Договорить он не успел – створки ворот качнулись, пропуская толпу. Больше десятка мужчин бросились к мотоциклетке. Они мчались, отталкивая друг друга, спотыкались, хватались за чужую одежду, чтобы не свалиться… хрипя, отпихивали вцепившиеся руки… Мигом окружили мотоциклетку, Йолю толкнули, так что она повалилась в засохший чензир, потеряла Кирю из виду и вконец растерялась. Что ей делать? Это же не бандиты, свои вроде? И не стреляют, не орут, ничего такого.
– Эй, ты чего? – выкрикнул в сутолоке Киря, Йоля услышала звуки ударов, хриплые возгласы, стон напарника.
Выстрелить она успела дважды, потом ее ударили по голове, в глазах потемнело. Она вцепилась в рукоять «беретты», которую рвали из рук, не удержала, получила еще несколько крепких пинков… Затарахтел мотор мотоциклетки, звук удалялся, вслед неслись проклятия.
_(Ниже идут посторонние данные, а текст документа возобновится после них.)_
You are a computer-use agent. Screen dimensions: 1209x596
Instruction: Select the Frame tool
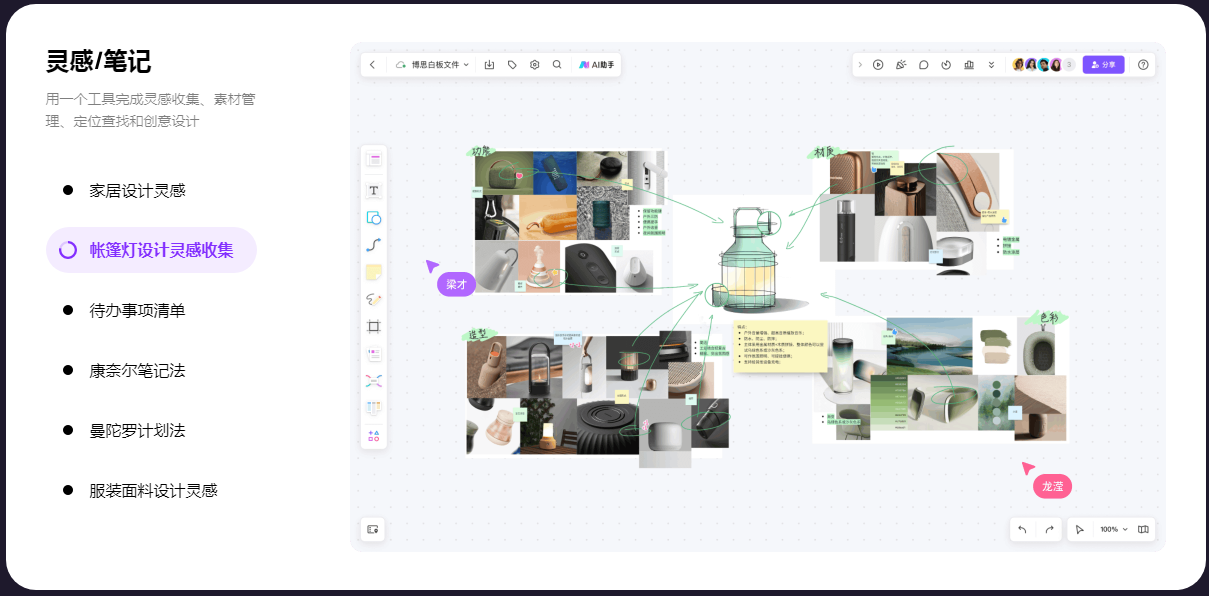pos(374,326)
Йоля села, вытирая кровь, сочащуюся из разбитой губы. Вокруг все плыло, фабричный двор перед ней раскачивался, в пыли и грязи ворочался избитый Киря, чуть поодаль лежал застреленный охранник. Остальные толпились вокруг Йоли, но не все. Левана не было, и еще одного или двух тоже. Она успела подумать, что хотя бы одного грохнула, и тут ее ухватили за руки, подняли, куда-то поволокли. Йоля не пыталась спрашивать, куда и зачем ее тянут – понятно было, что не ответят. Лица у рабочих и парней из фабричной охраны были словно окаменевшие, будто не люди вовсе, а истуканы. Глаза белые, неживые.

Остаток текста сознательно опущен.